In this article, we mimic the focus of the upcoming book, From Hubris to Disgrace, to be published by the end of Spring 2015. Beside the episodic narrative around the financial crisis, what can be considered as “missing” from the many debates on this topic is the opportunity to discuss the contemporary problems of finance by examining their economic and philosophical bases. If we had to delve into the economics of finance to better explain how the financial system works in the wider real economy; we would find power relationships that underpin the system, its regulation, and its manipulation. We would also need to explore fundamental questions such as how money evolved from a medium of exchange to serve mankind into an end-in-itself.  As we think of large conceptual frameworks, we find answers in four major pillars of analysis.

Credit: Simon Cunningham (Flickr, CC-BY-2.0)

Credit: Simon Cunningham (Flickr, CC-BY-2.0)

At first, we recognize that there are many interrelated functions in the mechanics of finance, including the role of central banks and financial intermediaries, the basics of portfolio choice theory, liquidity preference and attitudes to risk and uncertainty, and the creation of new and ever-more complex derivative assets. Understanding the mechanics of finance sets the stage for examining the forces that shape the financial sector and its actors in the wider economy.

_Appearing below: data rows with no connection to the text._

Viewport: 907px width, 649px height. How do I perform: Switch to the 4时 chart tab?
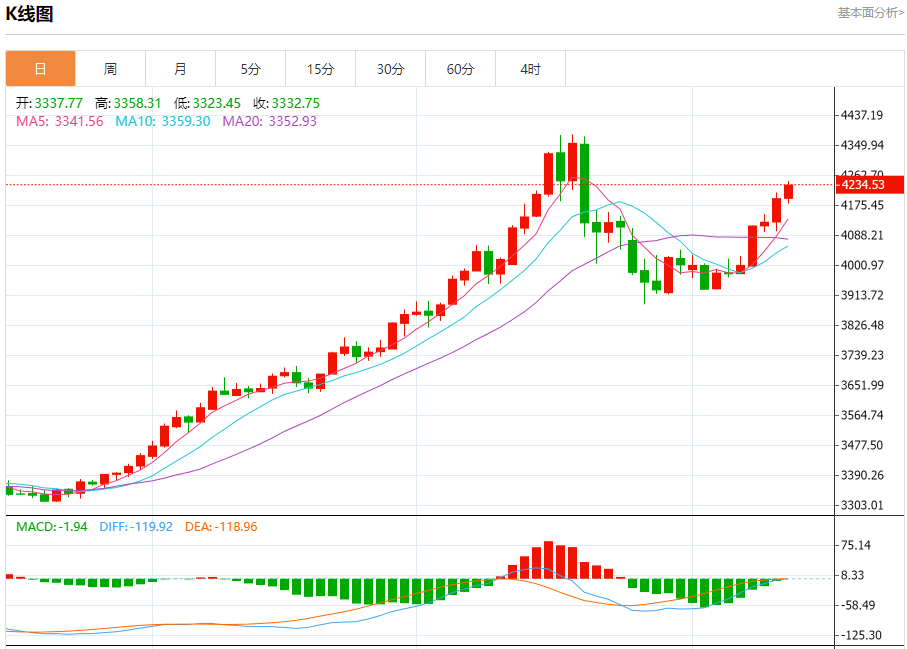pyautogui.click(x=530, y=69)
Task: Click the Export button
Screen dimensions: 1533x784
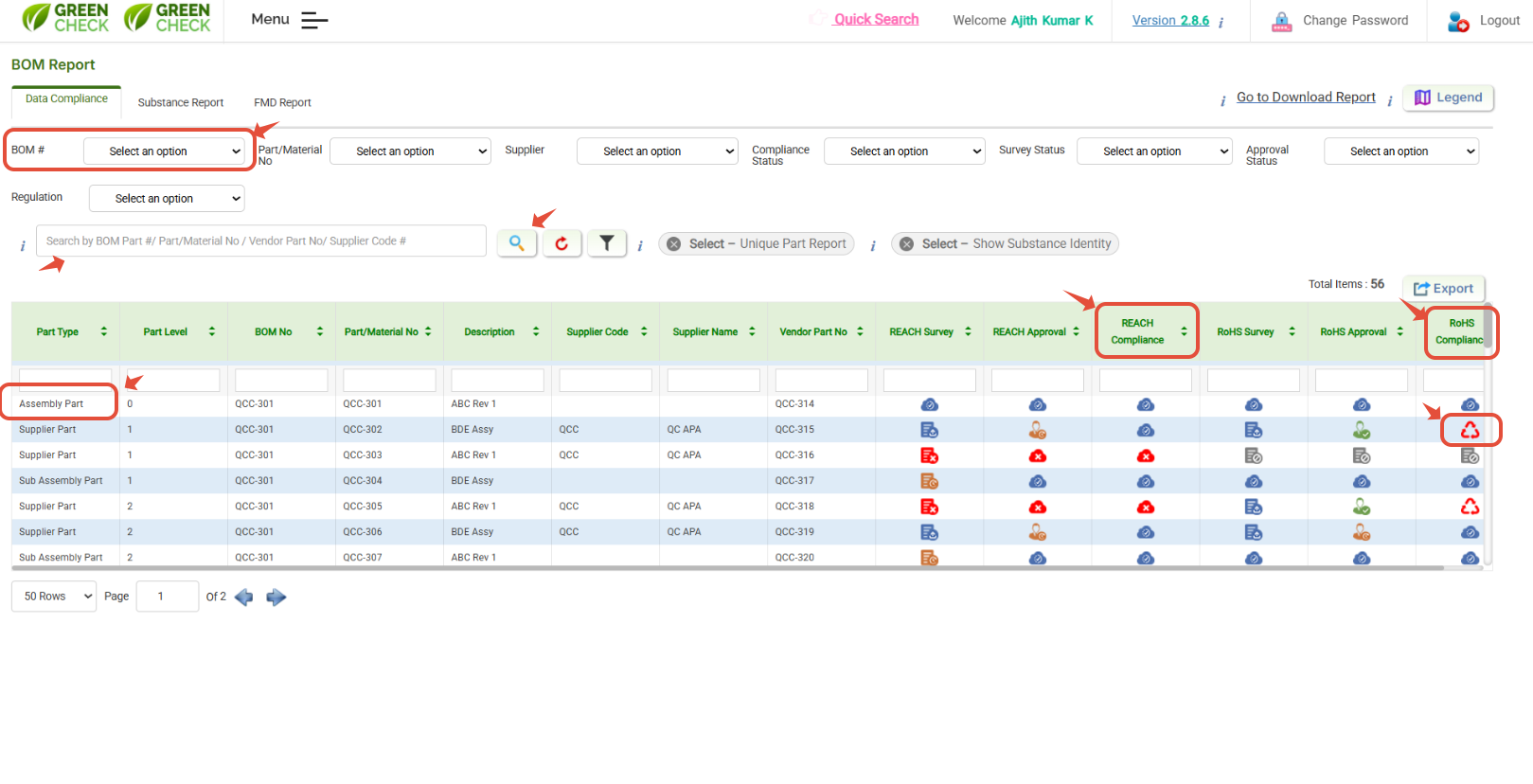Action: click(1443, 289)
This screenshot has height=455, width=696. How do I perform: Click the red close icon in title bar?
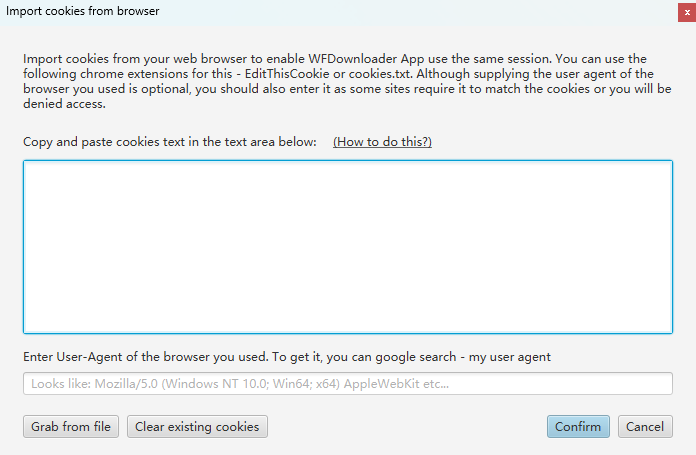pos(687,12)
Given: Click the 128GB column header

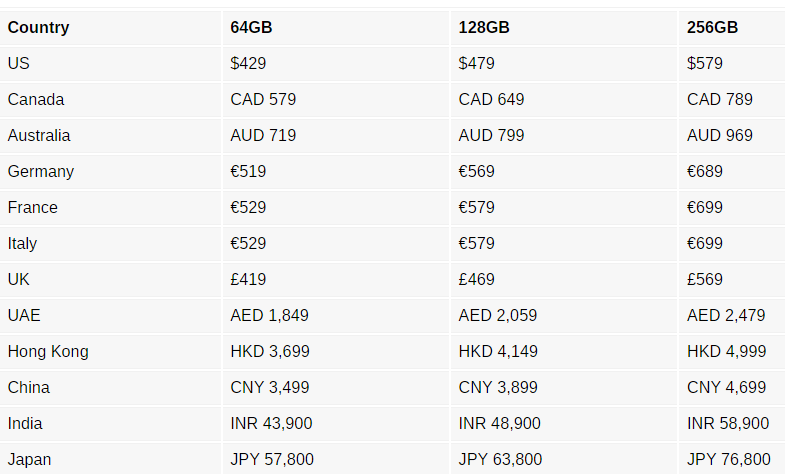Looking at the screenshot, I should coord(484,28).
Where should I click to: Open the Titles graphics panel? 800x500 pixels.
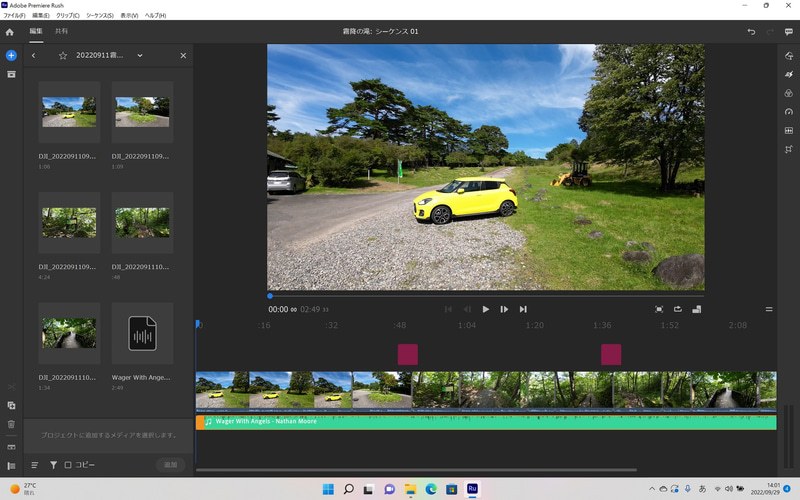pos(788,56)
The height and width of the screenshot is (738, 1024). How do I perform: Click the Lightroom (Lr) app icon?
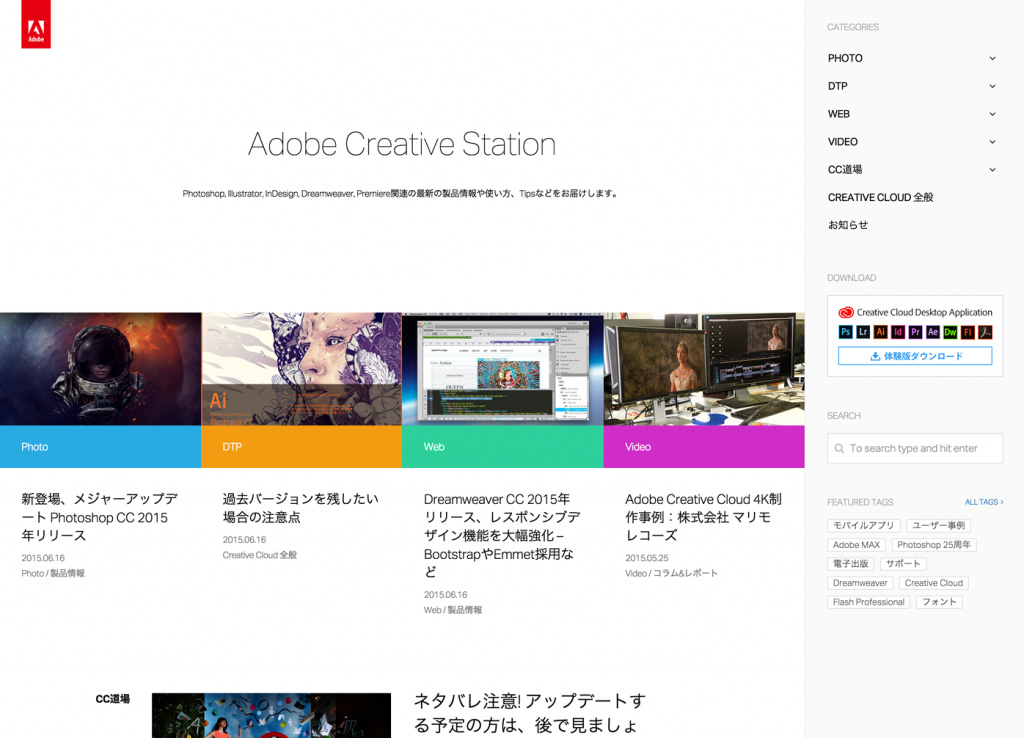click(x=863, y=332)
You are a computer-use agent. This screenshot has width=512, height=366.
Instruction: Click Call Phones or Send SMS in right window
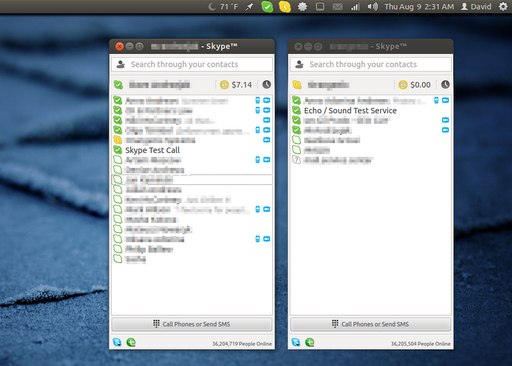coord(371,324)
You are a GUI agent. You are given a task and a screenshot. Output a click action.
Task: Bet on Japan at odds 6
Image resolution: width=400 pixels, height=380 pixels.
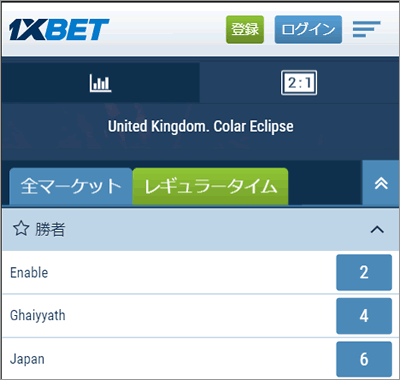[x=364, y=359]
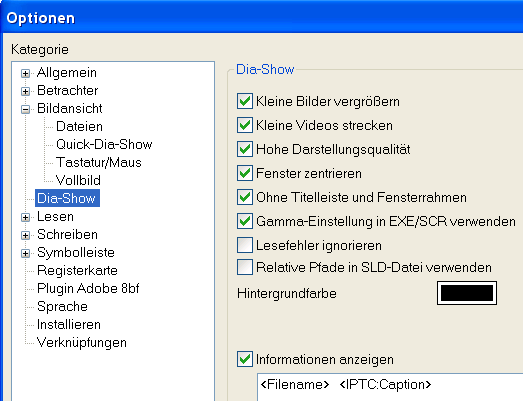This screenshot has height=401, width=523.
Task: Uncheck Kleine Bilder vergrößern
Action: coord(245,101)
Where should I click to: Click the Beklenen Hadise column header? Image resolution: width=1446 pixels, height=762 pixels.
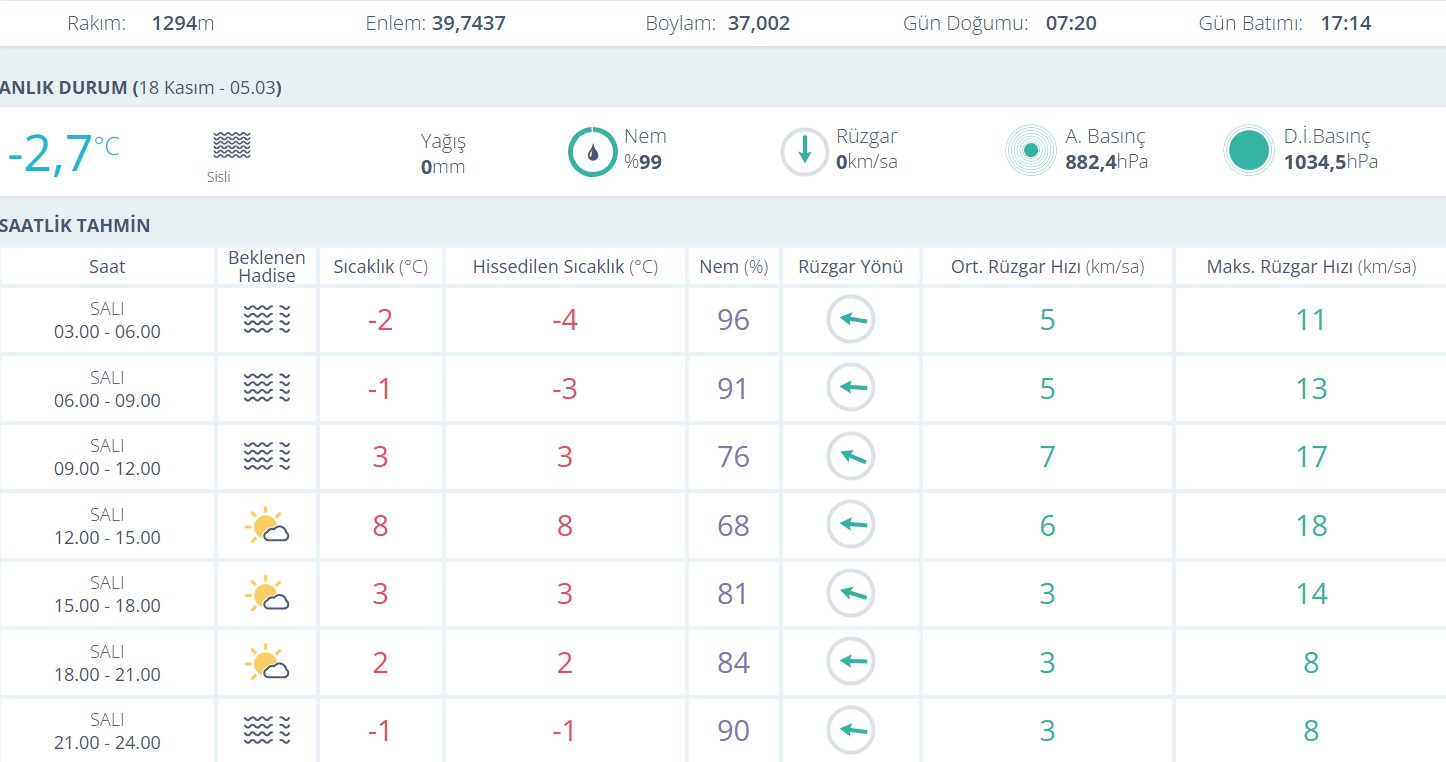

We should recognize that one of the great debates of classical macroeconomics is whether or not the financial sector is a central part of the real economy. Does the financial sector produce a real service to facilitate trade, or is it its own self-contained commodity? That the real economy survives despite the most recent financial crisis suggests the latter. While employment was indeed severely affected, everyday commerce and supply chains were not—people continued to buy food, shop for clothing, and to travel, albeit at a more budget-conscious level.

Second, we posit another contemporary question in the economics of finance as to why, despite preventative measures and regulations, financial crises persist. To answer these questions, it is important to reflect on the relevance of the basic economic role and function of money as well as the mechanisms of money creation. It considers how the gold standard and the Hayekian project to replace state-backed money with private sector-competing currencies might offer solutions to preventing future crises.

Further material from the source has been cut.